Wie Winter zum ehemaligen Roser-Verwaltungsgebäude kam, ist auch so eine verrückte Geschichte. Er musste damals raus aus dem Gebäude an der Elsenhansstraße 22, das er für den Betrieb seiner Musikschule gemietet hatte. Im Keller sprießten kristalline Chromat-Blumen, es waren hochgiftige Ausblühungen, Chrom 6. „Wir haben hängeringend etwas Neues gesucht.“ Fündig wurde er auf dem Roser-Gelände. Denn das frühere Verwaltungsgebäude an der Stuttgarter Straße stand unter Denkmalschutz und durfte daher nicht abgerissen werden. Also fragte er Insolvenzverwalter Grub: „Können wir bei Ihnen Asyl bekommen?“

Grub willigte ein, und noch mehr: „Wir durften zu den gleichen Mietkonditionen wie im alten Haus einziehen“, berichtet Winter. Als die Dibag Industriebau AG aus München als Projektentwickler das Roser-Areal kaufte, wurden die Karten neu gemischt. Irgendwann saß Andreas Winter, der Stuttgarter Pianist und Musikschulbetreiber, dem Münchner Geschäftsmann und Immobilienunternehmer Alfons Doblinger gegenüber. Der hatte im Hotel Graf Zeppelin mehrere Zimmer reserviert, um seine Verhandlungen zu führen. Doch anstatt über den Kaufpreis für das Haus zu verhandeln, interessierte sich Doblinger eher für Kunst und Kultur. „Wir haben uns ausgezeichnet über Hermann Hesse, Literatur und Musik unterhalten“, berichtet Winter. Doblinger sei sehr freundlich gewesen, habe aber überhaupt nicht übers Geschäft sprechen wollen. Nachdem er sich ein ausreichendes Bild von seinem Gegenüber gemacht hatte, meinte Doblinger nur: „Das Geschäftliche können Sie dann mit meinen Leuten besprechen.“ Gesagt, getan.

Ort der Kunst und Kultur

So entstand aus dem Verwaltungsgebäude ein Ort der Kunst und Kultur. Konzerte, Empfänge und Bühnenauftritte finden im Erdgeschoss statt, dort, wo früher die Kantine war. Die Mobile Jugendarbeit hat ihre Räume, wo früher die Küche war. In den oberen Stockwerken befinden sich Bürgerhaus-Etage und Musikschule.
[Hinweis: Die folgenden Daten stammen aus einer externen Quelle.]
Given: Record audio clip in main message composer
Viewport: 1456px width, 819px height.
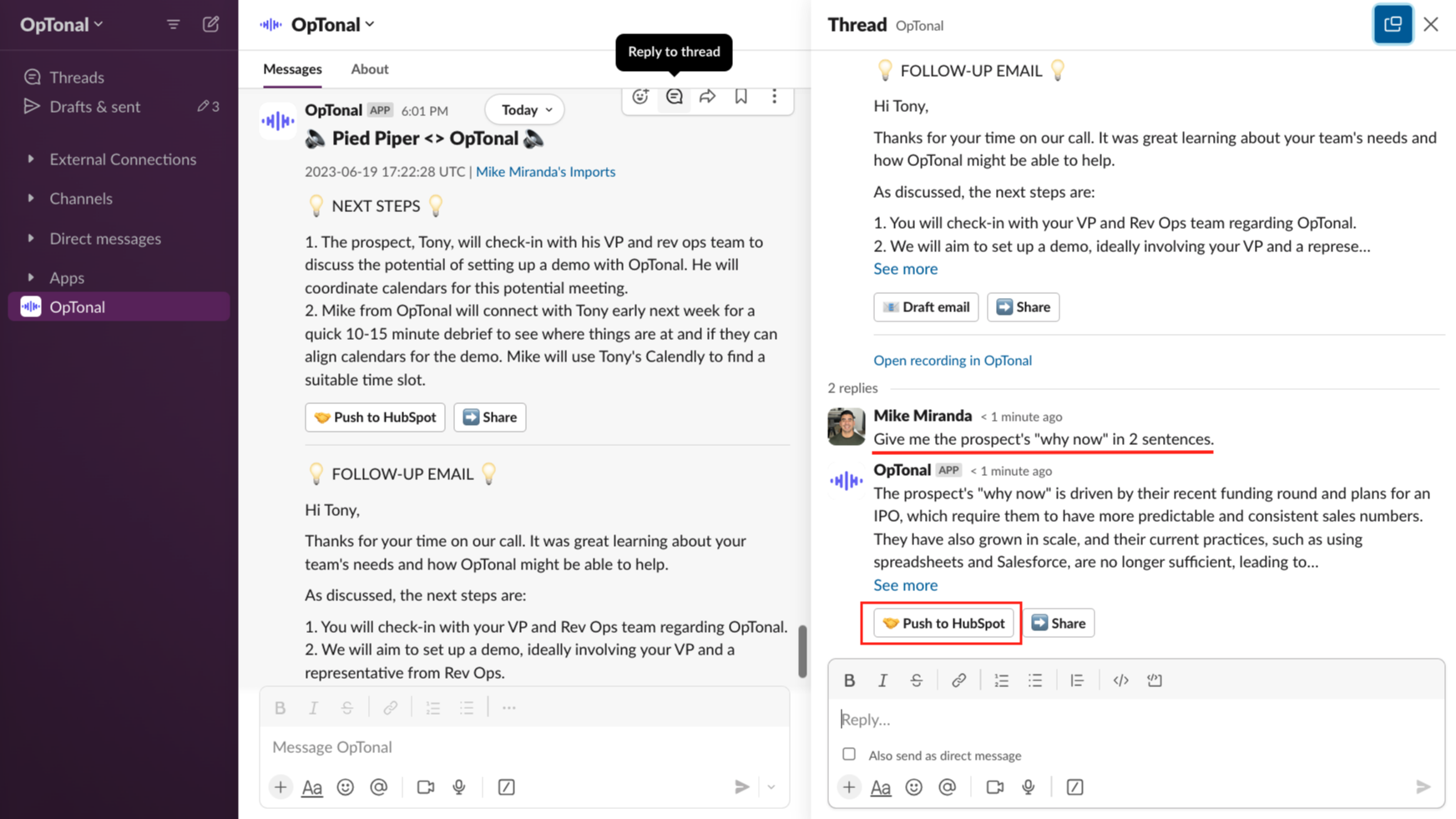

Auch der inzwischen verstorbene Puppenspieler Albrecht Roser fand im Roser-Haus mit Clown Gustaf und seinem restlichen Ensemble eine Spielstätte. Er war ja eher der ungeliebte Spross der Fabrikantenfamilie. „Dass er, das schwarze Schaf, später genau in den Räumen der Firma, die seine Familie an die Wand gefahren hat, Geld verdienen durfte, hat ihn doch ziemlich gefreut“, schmunzelt Winter.